Stored items:

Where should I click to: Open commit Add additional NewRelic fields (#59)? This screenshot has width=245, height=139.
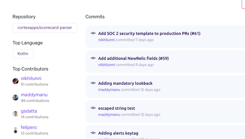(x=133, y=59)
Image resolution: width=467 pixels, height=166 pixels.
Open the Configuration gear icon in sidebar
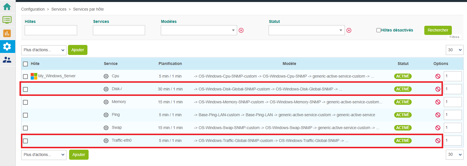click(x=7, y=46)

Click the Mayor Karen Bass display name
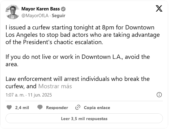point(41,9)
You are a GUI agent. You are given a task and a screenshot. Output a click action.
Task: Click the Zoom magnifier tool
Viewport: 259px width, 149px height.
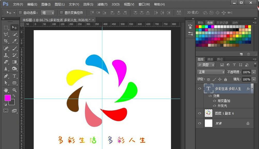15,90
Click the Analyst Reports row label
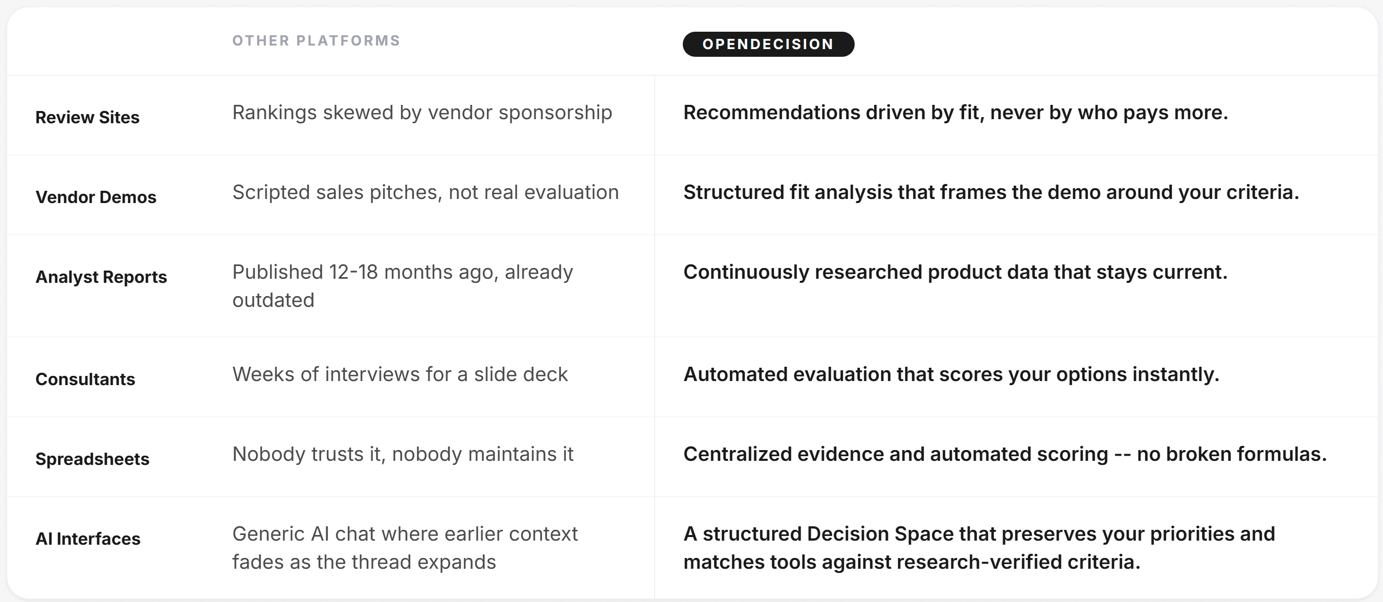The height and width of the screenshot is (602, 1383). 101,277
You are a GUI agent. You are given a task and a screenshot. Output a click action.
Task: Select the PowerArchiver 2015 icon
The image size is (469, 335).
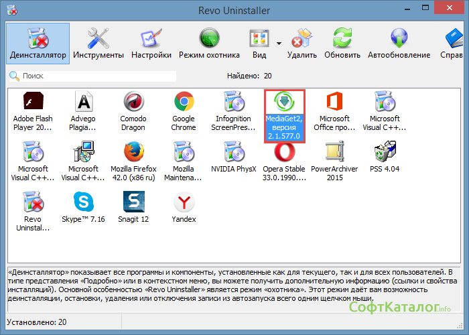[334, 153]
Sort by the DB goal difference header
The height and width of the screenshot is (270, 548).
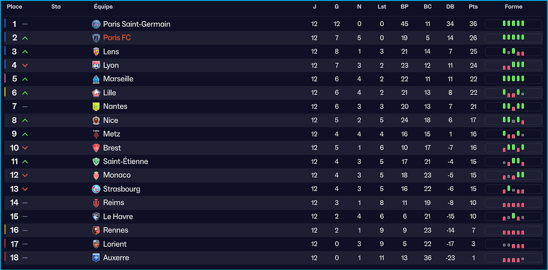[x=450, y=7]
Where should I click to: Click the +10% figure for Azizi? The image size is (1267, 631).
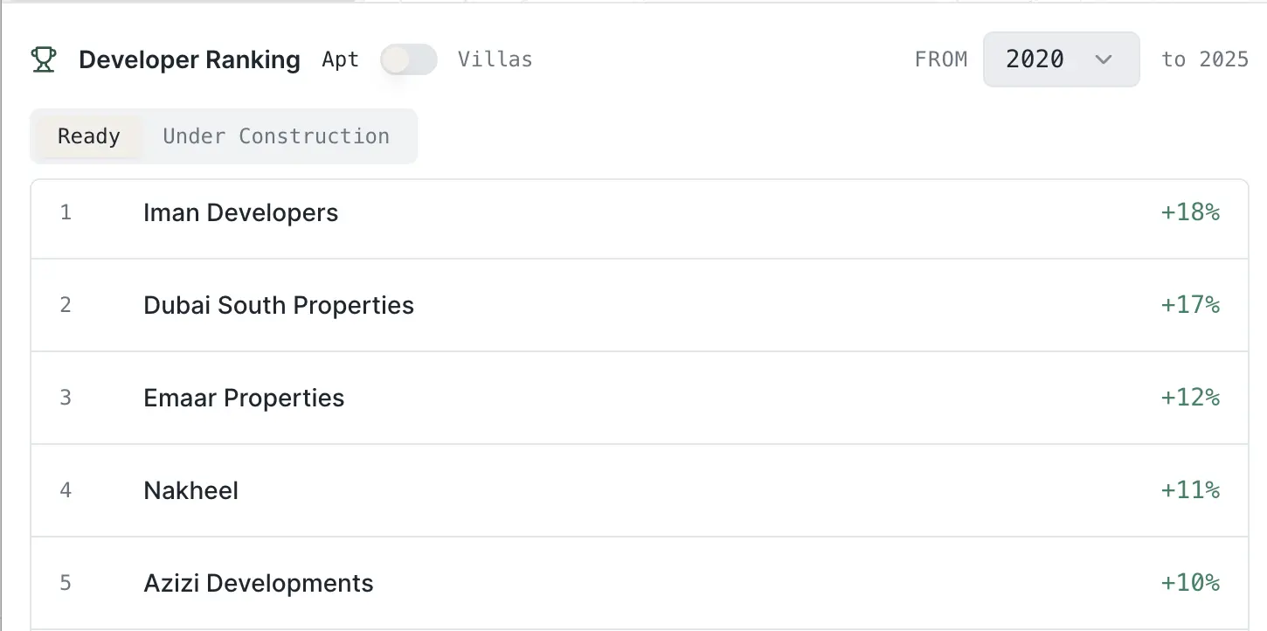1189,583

- [WORK INSTRUCTIONS] Repeat every entry exactly. Do not include the pictures.

- [SOLUTION FOR THIS PROBLEM]
Where should I click to: Open commit Add additional NewRelic fields (#59)? This screenshot has width=245, height=139.
(x=133, y=59)
Image resolution: width=467 pixels, height=166 pixels.
Open the Configuration gear icon in sidebar
click(x=7, y=46)

Click the Mayor Karen Bass display name
point(41,9)
You are a GUI agent. You are given a task and a screenshot. Output a click action.
Task: Click the Zoom magnifier tool
Viewport: 259px width, 149px height.
15,90
Click the Analyst Reports row label
The height and width of the screenshot is (602, 1383). 101,277
You are a GUI agent. You are given a task and a screenshot. Output a click action.
Task: Select the PowerArchiver 2015 icon
The image size is (469, 335).
[334, 153]
Sort by the DB goal difference header
The height and width of the screenshot is (270, 548).
[x=450, y=7]
Where should I click to: Click the +10% figure for Azizi? The image size is (1267, 631).
1189,583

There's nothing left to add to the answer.